Il n'a pas non plus hésité à afficher ses couleurs lundi lors d'une audience visant à déterminer s'il pouvait être admis à la barre à titre d'expert.

«Je crois que c'est immoral de la part d'une industrie de tuer des millions de personnes», a déclaré l'auteur et chercheur, qui se décrit comme un défenseur de la santé publique. «Je suis ouvert à d'autres points de vue, mais je ne suis pas neutre par rapport à ce que votre client a fait aux poumons du monde.»

Richard Proctor, qui compte plus de 25 ans d'expérience dans le domaine, a reconnu avoir récolté au moins 1 million $ en témoignant dans des dizaines de procès semblables aux États-Unis. Il n'a jamais été refusé comme témoin.

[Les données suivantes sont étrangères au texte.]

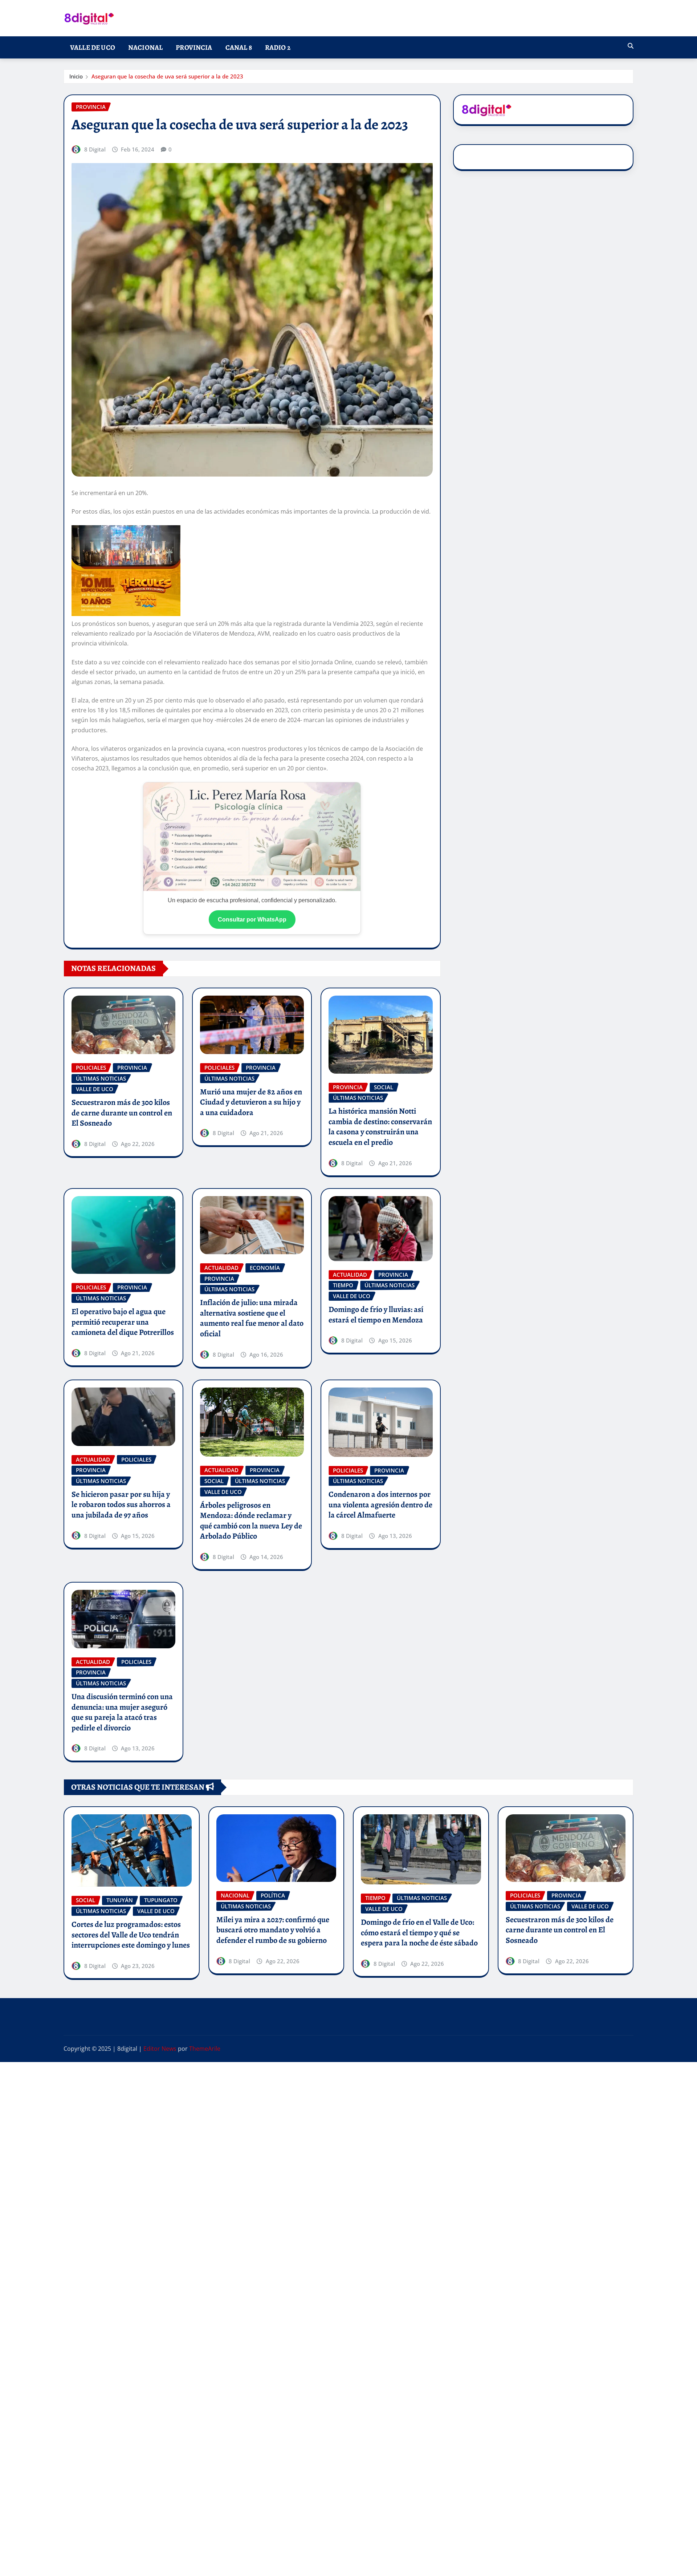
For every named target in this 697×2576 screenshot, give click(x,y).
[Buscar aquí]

«Je suis juste, mais je crois que l'industrie du tabac a fait des choses terribles», a-t-il indiqué. «Je ne pense pas qu'elle voulait tuer des gens. Je crois que c'était plus par négligence. Mais je suis content qu'elle soit traduite en justice. C'est une bonne chose.»

Son témoignage est le dernier rebondissement dans le cadre du recours collectif présenté comme le plus important de l'histoire du Canada. Plusieurs témoins ont défilé dans la salle d'audience depuis le début du procès en mars, dont certains dirigeants anciens ou actuels de l'industrie.

Il a fallu 13 ans pour que le procès s'amorce après moult motions, appels et délais. Le présent recours est né de la fusion de deux poursuites déposées en 1998 et consolidées en 2005 par la Cour supérieure du Québec.

M. Proctor doit commencer à témoigner mardi matin.